Interweave Implementation Guide
0.1.0 - ci-build

Interweave Implementation Guide - Local Development build (v0.1.0) built by the FHIR (HL7® FHIR® Standard) Build Tools. See the R4 profiles here.

Principles

Principles

There are some principles which have guided decisions, and it is useful to make these explicit. Note that some of these principles are in conflict - this is appreciated and reflects the real-life tradeoffs which have had to be resolved.

Principle 1: Support a Shared Care Record

FHIR is a global standard which supports many usage scenarios. However our scenario is a Shared Care Record, and this provides important guidance to standards decisions.
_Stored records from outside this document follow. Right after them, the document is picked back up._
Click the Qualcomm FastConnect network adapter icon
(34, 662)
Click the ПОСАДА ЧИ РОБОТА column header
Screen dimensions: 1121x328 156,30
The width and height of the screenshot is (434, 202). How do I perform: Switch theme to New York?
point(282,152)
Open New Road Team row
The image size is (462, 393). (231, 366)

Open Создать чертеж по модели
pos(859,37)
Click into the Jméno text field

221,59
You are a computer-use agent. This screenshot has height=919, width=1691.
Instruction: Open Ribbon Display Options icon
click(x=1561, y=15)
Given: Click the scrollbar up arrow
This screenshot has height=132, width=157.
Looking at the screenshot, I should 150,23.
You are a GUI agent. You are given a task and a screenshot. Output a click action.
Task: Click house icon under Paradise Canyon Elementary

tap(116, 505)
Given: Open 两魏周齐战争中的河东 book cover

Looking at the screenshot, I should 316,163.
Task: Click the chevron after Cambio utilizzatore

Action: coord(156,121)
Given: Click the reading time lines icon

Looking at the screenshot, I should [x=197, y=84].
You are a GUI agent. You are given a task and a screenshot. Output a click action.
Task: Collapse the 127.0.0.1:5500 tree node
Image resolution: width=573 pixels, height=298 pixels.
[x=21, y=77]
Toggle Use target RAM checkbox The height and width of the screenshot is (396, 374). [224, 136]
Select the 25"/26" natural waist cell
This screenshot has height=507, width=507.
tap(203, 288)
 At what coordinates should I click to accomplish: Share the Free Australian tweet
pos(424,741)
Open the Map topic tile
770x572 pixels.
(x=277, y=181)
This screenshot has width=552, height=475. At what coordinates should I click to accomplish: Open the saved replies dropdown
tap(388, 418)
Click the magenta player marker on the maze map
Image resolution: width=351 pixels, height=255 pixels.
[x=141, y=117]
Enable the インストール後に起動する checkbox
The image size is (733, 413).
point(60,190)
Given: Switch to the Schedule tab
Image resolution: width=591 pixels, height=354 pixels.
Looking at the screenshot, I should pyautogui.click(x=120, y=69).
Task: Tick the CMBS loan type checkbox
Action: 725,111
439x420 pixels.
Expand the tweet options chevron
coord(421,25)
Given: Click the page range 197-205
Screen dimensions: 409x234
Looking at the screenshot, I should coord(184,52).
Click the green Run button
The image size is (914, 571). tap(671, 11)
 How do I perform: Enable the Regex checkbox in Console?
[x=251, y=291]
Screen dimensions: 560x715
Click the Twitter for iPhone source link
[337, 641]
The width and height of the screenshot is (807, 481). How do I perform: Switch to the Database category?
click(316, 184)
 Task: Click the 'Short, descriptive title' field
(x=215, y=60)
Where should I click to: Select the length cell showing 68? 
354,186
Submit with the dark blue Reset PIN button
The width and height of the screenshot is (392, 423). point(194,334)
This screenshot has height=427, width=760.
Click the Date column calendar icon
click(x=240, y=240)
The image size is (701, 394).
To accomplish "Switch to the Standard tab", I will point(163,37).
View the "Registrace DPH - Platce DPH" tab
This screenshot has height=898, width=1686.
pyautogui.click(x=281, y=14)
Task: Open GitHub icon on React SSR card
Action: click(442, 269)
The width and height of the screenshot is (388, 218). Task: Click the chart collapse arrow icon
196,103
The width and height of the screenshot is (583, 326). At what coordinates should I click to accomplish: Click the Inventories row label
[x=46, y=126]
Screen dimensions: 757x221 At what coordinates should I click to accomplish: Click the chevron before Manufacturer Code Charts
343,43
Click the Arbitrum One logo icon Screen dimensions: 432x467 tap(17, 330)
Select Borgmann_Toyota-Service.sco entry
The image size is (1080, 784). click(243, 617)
It means that there are many areas where we can simplify, as we need less detail than FHIR is able to support. For example, we are not attempting to provide Human Resources support for managing staff, nor to track the precise location of people and equipment within a hospital, nor to keep a full legal record of all aspects of a patient’s care, nor to support billing.

However we are interested in an overview of a person’s history and conditions, contact details of those they have interacted with, and highlighting important issues which may affect their future care.

All of these considerations give a particular “shape” to the FHIR Resources. This will be different from how, for example, FHIR would be used within a hospital EPR.

Principle 2: Support Health AND Social Care

The origins of FHIR are primarily in Healthcare. However our requirement is to support Integrated Care Systems which span both Health AND Social Care - with the information sharing between the two being a particularly important aspect.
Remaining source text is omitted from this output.